Pixel coordinate grounding data
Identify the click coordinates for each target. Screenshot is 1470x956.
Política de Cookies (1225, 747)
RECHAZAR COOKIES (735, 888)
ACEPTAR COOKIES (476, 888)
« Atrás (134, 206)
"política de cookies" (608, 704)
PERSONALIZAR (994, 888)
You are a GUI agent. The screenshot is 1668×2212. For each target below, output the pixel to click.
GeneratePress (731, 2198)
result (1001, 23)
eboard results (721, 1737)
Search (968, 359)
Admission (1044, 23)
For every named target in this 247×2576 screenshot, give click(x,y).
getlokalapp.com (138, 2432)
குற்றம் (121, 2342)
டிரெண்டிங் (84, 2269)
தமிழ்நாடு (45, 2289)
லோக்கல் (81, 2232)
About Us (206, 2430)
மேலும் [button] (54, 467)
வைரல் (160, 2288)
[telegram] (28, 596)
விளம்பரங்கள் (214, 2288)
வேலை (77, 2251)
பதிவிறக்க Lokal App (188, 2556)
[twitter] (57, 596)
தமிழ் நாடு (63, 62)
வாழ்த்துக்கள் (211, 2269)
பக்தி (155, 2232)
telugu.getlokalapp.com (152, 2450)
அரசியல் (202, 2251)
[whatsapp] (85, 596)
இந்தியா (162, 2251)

## WORK TO BE COMPLETED
Would you output, from the records above, exactly the run of lines that starts at the line containing "Admission (1044, 23)" and ends at the line containing "[telegram] (28, 596)", and only that run?

## SOLUTION TO THE EXERCISE
Admission (1044, 23)
For every named target in this 247×2576 screenshot, give click(x,y).
getlokalapp.com (138, 2432)
குற்றம் (121, 2342)
டிரெண்டிங் (84, 2269)
தமிழ்நாடு (45, 2289)
லோக்கல் (81, 2232)
About Us (206, 2430)
மேலும் [button] (54, 467)
வைரல் (160, 2288)
[telegram] (28, 596)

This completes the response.